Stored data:
--------

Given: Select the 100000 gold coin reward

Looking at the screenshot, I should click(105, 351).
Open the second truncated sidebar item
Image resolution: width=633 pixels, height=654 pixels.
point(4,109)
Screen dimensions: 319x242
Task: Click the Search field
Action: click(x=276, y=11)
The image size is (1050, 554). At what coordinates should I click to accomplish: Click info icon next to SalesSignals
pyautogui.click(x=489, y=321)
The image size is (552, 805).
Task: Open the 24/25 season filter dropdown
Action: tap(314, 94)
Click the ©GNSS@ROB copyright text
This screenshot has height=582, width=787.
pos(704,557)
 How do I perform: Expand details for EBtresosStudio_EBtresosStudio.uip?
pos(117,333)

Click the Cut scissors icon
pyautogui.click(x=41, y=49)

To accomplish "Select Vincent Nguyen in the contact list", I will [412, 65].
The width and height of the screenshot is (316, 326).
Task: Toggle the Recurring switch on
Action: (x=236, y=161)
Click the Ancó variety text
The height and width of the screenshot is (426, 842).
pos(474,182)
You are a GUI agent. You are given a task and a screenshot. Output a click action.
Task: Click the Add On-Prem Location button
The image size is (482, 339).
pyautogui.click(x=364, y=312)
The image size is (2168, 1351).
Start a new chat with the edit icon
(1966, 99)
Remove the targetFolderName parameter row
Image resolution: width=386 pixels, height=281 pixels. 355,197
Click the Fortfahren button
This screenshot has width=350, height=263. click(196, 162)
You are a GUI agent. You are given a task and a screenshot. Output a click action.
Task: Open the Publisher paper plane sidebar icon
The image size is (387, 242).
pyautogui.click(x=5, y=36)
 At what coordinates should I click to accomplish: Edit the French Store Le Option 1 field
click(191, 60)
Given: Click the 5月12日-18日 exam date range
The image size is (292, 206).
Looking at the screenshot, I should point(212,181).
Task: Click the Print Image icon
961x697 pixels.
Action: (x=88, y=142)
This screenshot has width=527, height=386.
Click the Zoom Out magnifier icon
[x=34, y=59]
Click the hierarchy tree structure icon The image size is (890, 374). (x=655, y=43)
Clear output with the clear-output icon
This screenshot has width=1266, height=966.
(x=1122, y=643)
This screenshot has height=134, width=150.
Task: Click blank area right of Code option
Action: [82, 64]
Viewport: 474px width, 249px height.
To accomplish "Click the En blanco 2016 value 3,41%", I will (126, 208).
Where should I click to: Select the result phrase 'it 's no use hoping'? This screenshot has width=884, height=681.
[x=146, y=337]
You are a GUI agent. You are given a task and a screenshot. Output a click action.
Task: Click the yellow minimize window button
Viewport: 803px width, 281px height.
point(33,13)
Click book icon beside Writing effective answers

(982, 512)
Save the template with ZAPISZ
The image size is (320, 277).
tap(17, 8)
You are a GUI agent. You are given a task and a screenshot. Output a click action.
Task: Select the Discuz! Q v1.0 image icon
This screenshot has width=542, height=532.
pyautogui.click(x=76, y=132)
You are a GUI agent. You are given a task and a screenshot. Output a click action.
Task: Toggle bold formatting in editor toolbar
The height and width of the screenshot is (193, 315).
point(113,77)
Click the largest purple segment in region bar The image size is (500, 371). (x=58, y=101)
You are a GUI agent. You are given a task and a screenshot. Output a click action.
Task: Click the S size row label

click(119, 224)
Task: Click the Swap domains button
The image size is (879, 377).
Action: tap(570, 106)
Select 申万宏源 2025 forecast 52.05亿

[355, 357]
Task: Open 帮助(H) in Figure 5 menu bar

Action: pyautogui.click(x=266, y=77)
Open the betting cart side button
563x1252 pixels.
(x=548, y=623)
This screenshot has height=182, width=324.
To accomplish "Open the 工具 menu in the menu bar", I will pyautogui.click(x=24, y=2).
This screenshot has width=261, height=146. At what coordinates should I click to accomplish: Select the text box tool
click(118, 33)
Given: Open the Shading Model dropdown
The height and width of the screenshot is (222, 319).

--------

* Requirement
Repeat all of the data exactly. Include every line.

* Answer box
Given: Select the 100000 gold coin reward

Looking at the screenshot, I should click(105, 351).
Open the second truncated sidebar item
Image resolution: width=633 pixels, height=654 pixels.
point(4,109)
Screen dimensions: 319x242
Task: Click the Search field
Action: click(x=276, y=11)
The image size is (1050, 554). At what coordinates should I click to accomplish: Click info icon next to SalesSignals
pyautogui.click(x=489, y=321)
The image size is (552, 805).
Task: Open the 24/25 season filter dropdown
Action: tap(314, 94)
Click the ©GNSS@ROB copyright text
This screenshot has height=582, width=787.
pos(704,557)
 How do I perform: Expand details for EBtresosStudio_EBtresosStudio.uip?
pos(117,333)

Click the Cut scissors icon
pyautogui.click(x=41, y=49)

To accomplish "Select Vincent Nguyen in the contact list", I will [412, 65].
The width and height of the screenshot is (316, 326).
Task: Toggle the Recurring switch on
Action: (x=236, y=161)
Click the Ancó variety text
The height and width of the screenshot is (426, 842).
pos(474,182)
You are a GUI agent. You are given a task and a screenshot. Output a click action.
Task: Click the Add On-Prem Location button
The image size is (482, 339).
pyautogui.click(x=364, y=312)
The image size is (2168, 1351).
Start a new chat with the edit icon
(1966, 99)
Remove the targetFolderName parameter row
Image resolution: width=386 pixels, height=281 pixels. 355,197
Click the Fortfahren button
This screenshot has width=350, height=263. click(196, 162)
You are a GUI agent. You are given a task and a screenshot. Output a click action.
Task: Open the Publisher paper plane sidebar icon
The image size is (387, 242).
pyautogui.click(x=5, y=36)
 At what coordinates should I click to accomplish: Edit the French Store Le Option 1 field
click(191, 60)
Given: Click the 5月12日-18日 exam date range
The image size is (292, 206).
Looking at the screenshot, I should point(212,181).
Task: Click the Print Image icon
961x697 pixels.
Action: (x=88, y=142)
This screenshot has width=527, height=386.
Click the Zoom Out magnifier icon
[x=34, y=59]
Click the hierarchy tree structure icon The image size is (890, 374). (x=655, y=43)
Clear output with the clear-output icon
This screenshot has width=1266, height=966.
(x=1122, y=643)
This screenshot has height=134, width=150.
Task: Click blank area right of Code option
Action: [82, 64]
Viewport: 474px width, 249px height.
To accomplish "Click the En blanco 2016 value 3,41%", I will (126, 208).
Where should I click to: Select the result phrase 'it 's no use hoping'? This screenshot has width=884, height=681.
[x=146, y=337]
You are a GUI agent. You are given a task and a screenshot. Output a click action.
Task: Click the yellow minimize window button
Viewport: 803px width, 281px height.
point(33,13)
Click book icon beside Writing effective answers

(982, 512)
Save the template with ZAPISZ
The image size is (320, 277).
tap(17, 8)
You are a GUI agent. You are given a task and a screenshot. Output a click action.
Task: Select the Discuz! Q v1.0 image icon
This screenshot has width=542, height=532.
pyautogui.click(x=76, y=132)
You are a GUI agent. You are given a task and a screenshot. Output a click action.
Task: Toggle bold formatting in editor toolbar
The height and width of the screenshot is (193, 315).
point(113,77)
Click the largest purple segment in region bar The image size is (500, 371). (x=58, y=101)
You are a GUI agent. You are given a task and a screenshot. Output a click action.
Task: Click the S size row label

click(119, 224)
Task: Click the Swap domains button
The image size is (879, 377).
Action: tap(570, 106)
Select 申万宏源 2025 forecast 52.05亿

[355, 357]
Task: Open 帮助(H) in Figure 5 menu bar

Action: pyautogui.click(x=266, y=77)
Open the betting cart side button
563x1252 pixels.
(x=548, y=623)
This screenshot has height=182, width=324.
To accomplish "Open the 工具 menu in the menu bar", I will pyautogui.click(x=24, y=2).
This screenshot has width=261, height=146. At what coordinates should I click to accomplish: Select the text box tool
click(118, 33)
Given: Open the Shading Model dropdown
The height and width of the screenshot is (222, 319).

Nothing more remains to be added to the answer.